Trabalho, morte e sexo na medicina

Ao quarto semestre da faculdade de medicina, nesta faculdade em que agora estou, falamos sobre saúde do trabalhador, abordagem da pessoa em vulnerabilidade extrema (portando neoplasia) e enfrentamento das infecções sexualmente transmissíveis.

Meu esforço como professor desse módulo, entre outros, é entender como estes assuntos dialogam entre si. Não tive contato ainda com os fundadores desta parte do currículo para saber o que tinham em mente. O mistério, de outro modo, me agrada. 

A primeira ideia que tive para estabelecer a unidade do conhecimento na unidade da consciência foi enxergar que esses temas são os que nos arremessam diretamente nas potências da nossa personalidade adulta. Até então estávamos, nós adolescentes antes da faculdade, buscando o amor dos pais e dos amigos, ou ainda buscando se autoafirmar nos grupos de convivência. Agora iremos nos deparar com o círculo do dever (trabalho), do enfrentamento do medo da morte (neoplasia)* e da busca de exercer a consecução de nossos desejos com uma atitude sã, precavendo-se dos arroubos cegos de nossa libido. 

No último encontro quis enxergar essa unidade também na forma como lidamos com esses assuntos na medicina. São lugares em que o exercício do cuidado sobre a saúde humana deve acontecer, de preferência, com um olhar sobre a comunidade, os riscos a que ela está exposta, a prevenção dos agravos que tendem a acontecer. 

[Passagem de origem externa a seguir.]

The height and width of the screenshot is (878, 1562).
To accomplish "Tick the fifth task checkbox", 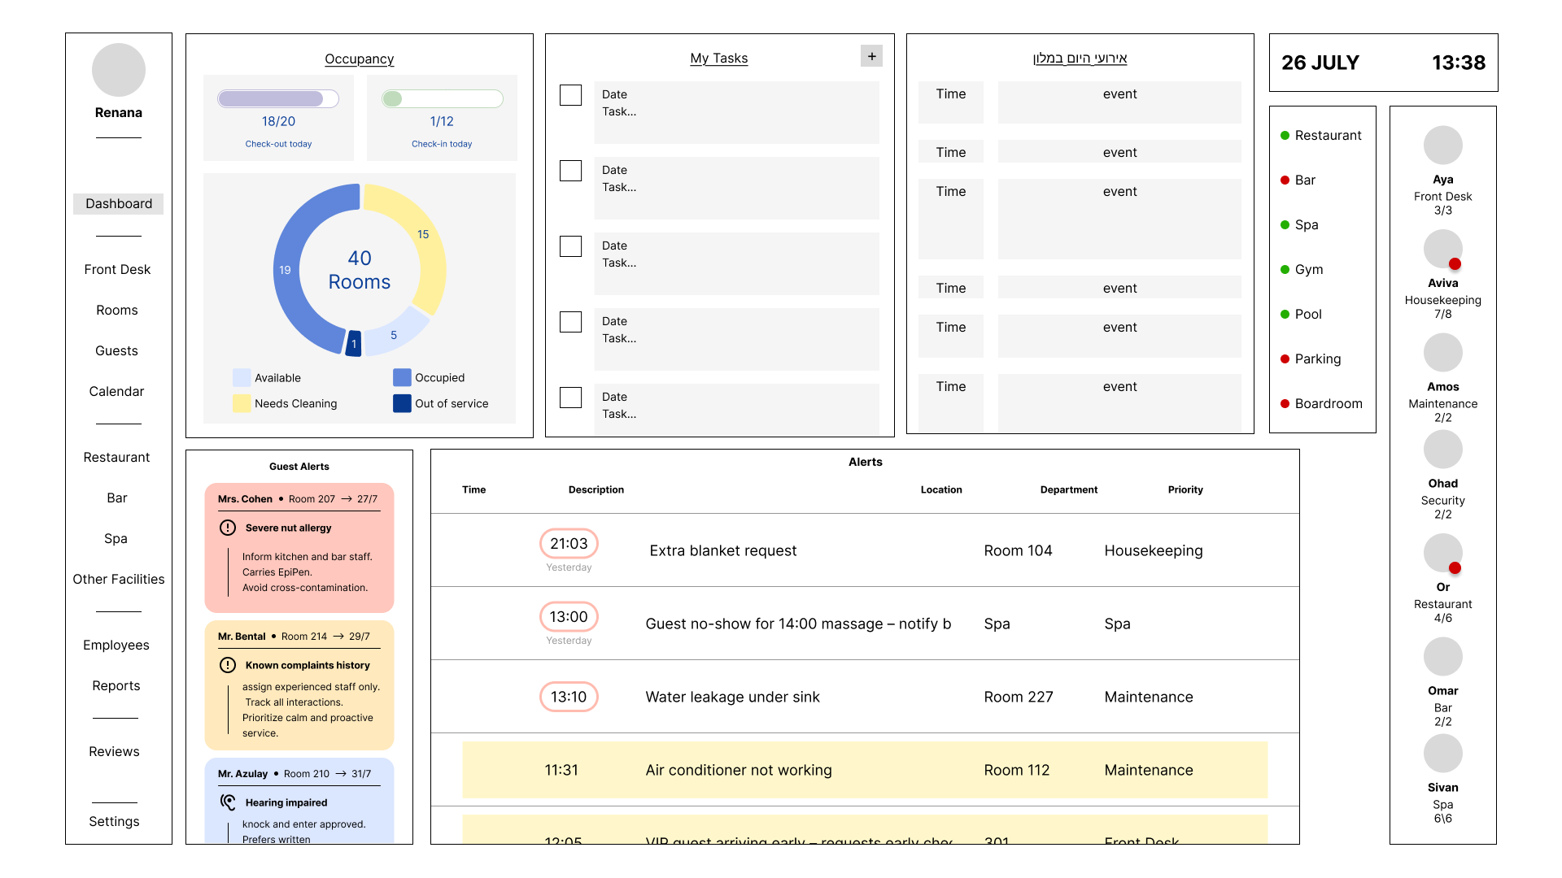I will [571, 398].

Quem é esta comunidade? Semestres passados entramos na comunidade lato sensu, aquela que residia do lado da unidade de saúde. Neste semestre, temos algumas comunidades quase específicas:

1. Aqueles que já podem investir na vida com sua força de trabalho;
2. Aqueles que já podem investir na vida com o exercício de sua sexualidade;
3. Aqueles que estão sujeitos aos riscos de degeneração celular que a vida trás para todos, independente se estão preparados para trabalhar ou fazer sexo.  

Eu disse "quase específico", porque os dois primeiros tópicos abrangem muita gente, e o último arrasta a todos.

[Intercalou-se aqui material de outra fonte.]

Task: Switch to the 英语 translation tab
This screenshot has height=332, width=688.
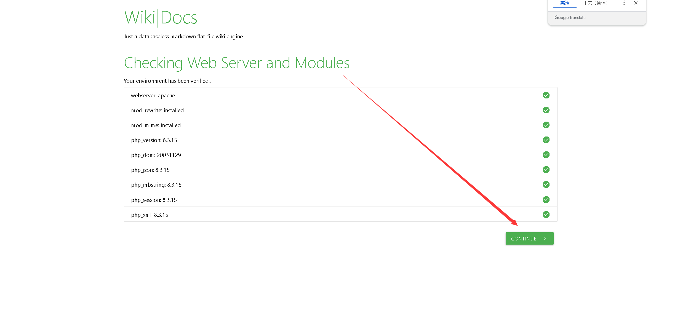Action: 565,3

A parte chata da medicina para mim, e acho que para os alunos também, é ter que enxergar a vida dessas comunidades através de protocolos, questionários semi-estruturados, normas, abordagens sindrômicas. A parte boa da medicina é ter contato com essas comunidades. Nossa vida se abre, a consciência se amplia, a casa de onde viemos fica tão pequena, o mundo nos acena. 

Desejo olhos de ver e mãos de tocar para todos estes que se iniciam no vasto quarto semestre desta faculdade. Haverá espaço na alma para tantos cenários de vida e dor? Há, quando não é pequena.  

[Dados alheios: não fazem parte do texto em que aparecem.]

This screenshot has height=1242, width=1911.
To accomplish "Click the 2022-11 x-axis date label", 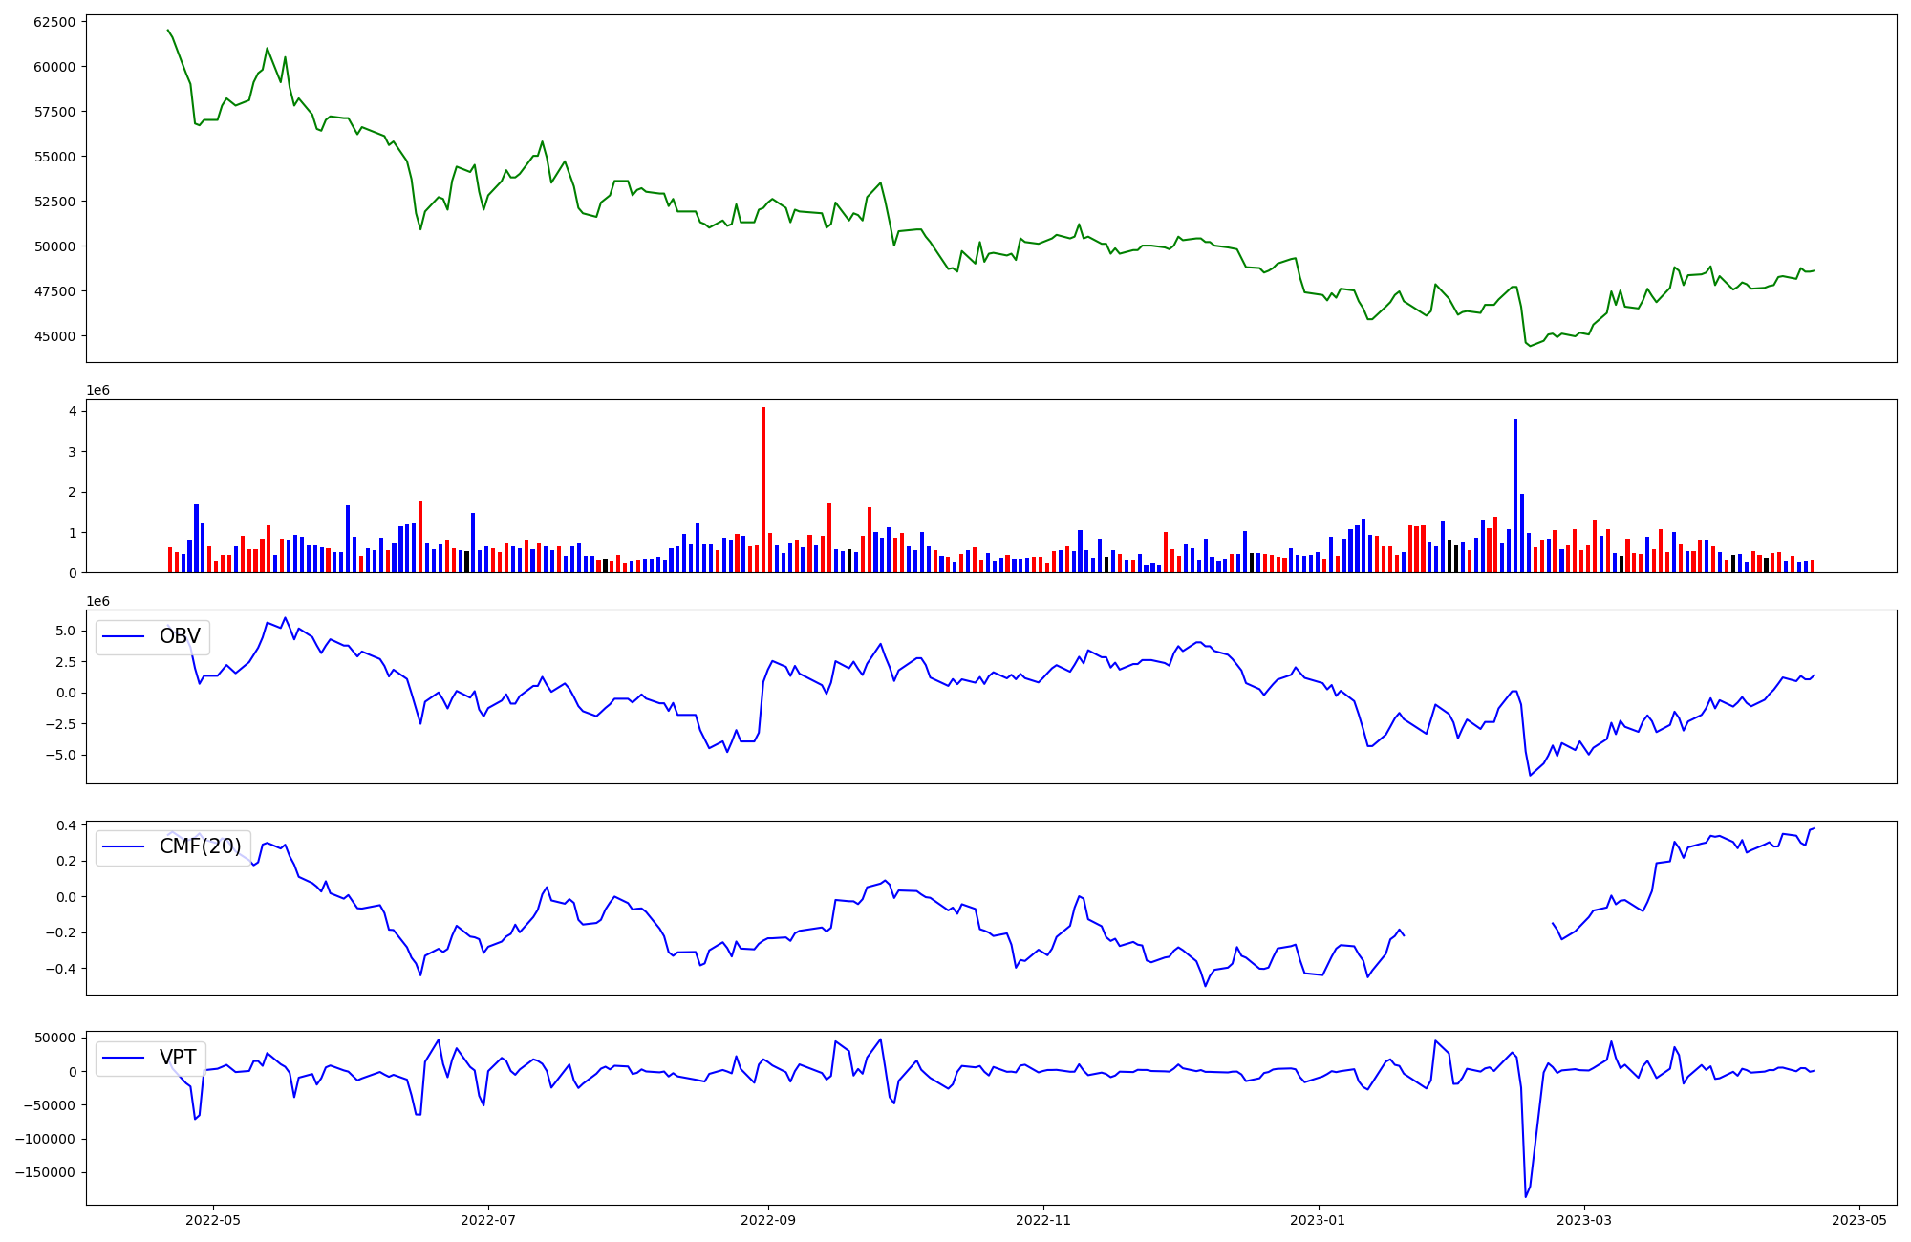I will (x=1043, y=1220).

* Coloquei morte no título parecendo dizer que a neoplasia leva a isso, mas não. Há neoplasias que o rastreamento salva, veremos. Contudo, qualquer um que esteja sujeito ao diagnóstico de neoplasia enfrenta a angústia da vulnerabilidade, a consciência da própria mortalidade de forma mais crua. Claro que isso ocorre com qualquer doença que force uma incapacitação, ainda que temporária. Mas, a história das pessoas vítimas do diagnóstico de neoplasia tendem a sofrer mais, eu que o diga, mesmo sendo o papilífero da tireóide, dizem os amigos e a literatura médica, um bobo. A mutilação cirúrgica, a iodoterapia, o afastamento forçado das minhas crianças, a sabedoria. No fundo, sempre há uma morte, a de quem você era, e uma ressurreição, quando o espírito vence. A vida renasce com outras luzes, mais intensas, a cada batalha vencida.